I’ve been walking past the place for weeks now, and obsessively checking their very good Insta game, but keep forgetting the name. An internet search engine tells me it is Kafeneion To Steki, although frankly it’s all greek to me.

Joanna and Alexandra - from Athens and Crete - have birthed one of the finest new additions to Leith’s culinary landscape. The place is superb. They are accomplished hosts and great cooks. Everything is served with a smile a mile wide.

Inside, the décor is understated smart, with splashes of art from the Greek islands speckled over bright, high walls. An olive colour scheme runs up and down pillars. It’s the kind of place where none of the crockery matches, but all the flavours do.

We start with a small glass of sparking moscato from Rhodes, effervescently floral with just enough of a sweet note, and study the impressive wine list. Until recently, few Greek wines have been seen in this country, but luckily that is changing. We pick an agiorgitiko from the Peleoponese, bottled close to the ancient site of Nemea and remember a holiday nearby.

We are the only non-Greek speakers today. This, it transpires as the food comes, is a very good sign. We hear furious chopping from the kitchen and, suddenly, a saucer of chopped aubergine, bursting with garlic, dill and olive oil, arrives at the table to punch us in the mouth. To be clear: this is a good thing. A plate of fava is incredibly smooth, dappled with red onion shavings and capers. These are seriously good little plates of yumminess. Come with many friends, and prepare to share.

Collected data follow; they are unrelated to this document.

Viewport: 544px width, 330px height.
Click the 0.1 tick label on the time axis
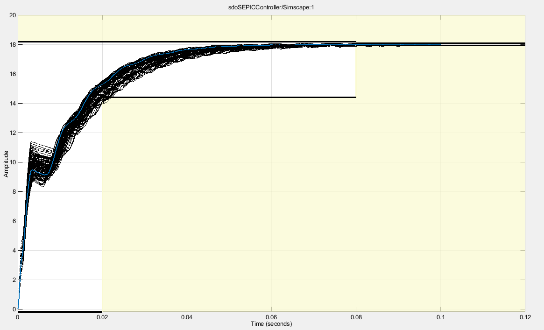pos(441,317)

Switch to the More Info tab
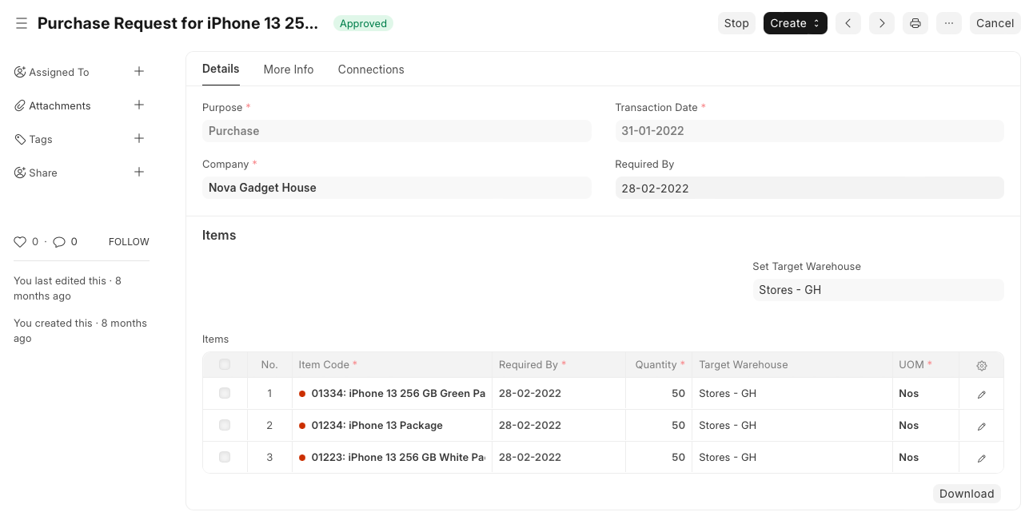click(x=289, y=69)
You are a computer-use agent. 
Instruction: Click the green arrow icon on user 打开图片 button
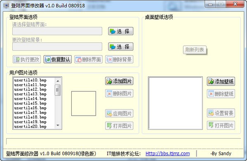[109, 125]

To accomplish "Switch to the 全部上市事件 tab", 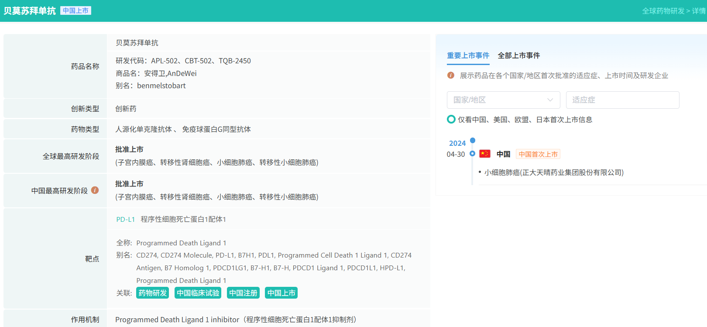I will click(x=518, y=55).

Creamy feta is wrapped in filo pastry and fried to perfection so the cheese softens without oozing. I drizzle a little honey on the side and dream of Arcadia. The highlight of lunch, however, is yet to come. It turns out to be a larger dish, fairly priced at £12. Chopped pork shoulder is cooked in wine and olive oil, with leeks and wild rocket. The dish is finished with beaten egg and lemon. It is utterly delicious.

There is a small list of desserts, some made on site and others bought in from A Slice of Greece patisserie on Morrison Street. We finish with Greek coffee, strong and punchy.

A three course lunch for two, with wine, is £84, but you could eat a very decent weekday lunch without wine for £15. I’ll be going back, and soon, perhaps to try the Greek breakfasts.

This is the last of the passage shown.